Dipyridamole (DP) has been shown to reverse multidrug resistance (MDR) via interactions with P-glycoprotein (P-gp). The effect of DP on VP16 growth inhibition was investigated in parental (CHO-K1) and MDR (CHO-Adr(r)) Chinese hamster ovary cells. CHO-Adr(r) cells were 18-fold resistant to VP16 and intracellular accumulation was 28% less than in CHO-K1 cells. DP reduced the resistance of CHO-Adr(r) to VP16 by a factor of 2-3 and caused a similar potentiation of VP16 growth inhibition in the parental cells. A time-dependent increase in intracellular VP16 accumulation, which was similar in both cell lines, was caused by DP. The intracellular retention of VP16 was increased 2- to 3-fold by DP in both cell lines.

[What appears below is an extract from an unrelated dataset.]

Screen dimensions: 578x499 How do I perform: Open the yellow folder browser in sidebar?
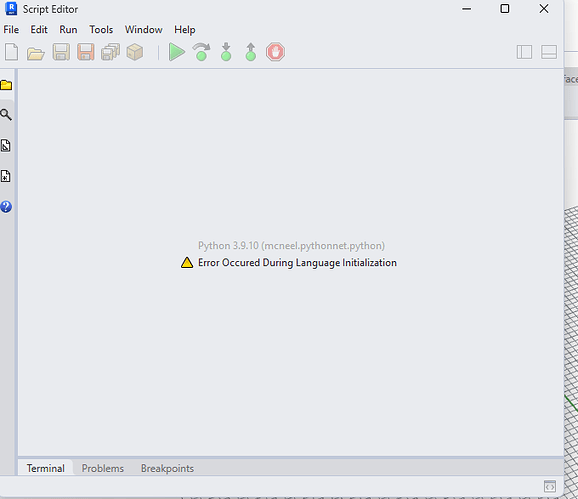pos(6,85)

The magnitude of the effect of DP on all three parameters measured was similar (2- to 4-fold), suggesting that the increased growth inhibition was related to increased intracellular exposure to VP16 owing to the inhibition of the efflux of VP16 by DP. However, since the effect of DP was similar in both parental and P-gp-overexpressing cells it is unlikely that the potentiation of VP16 by DP is mediated via an interaction with P-gp.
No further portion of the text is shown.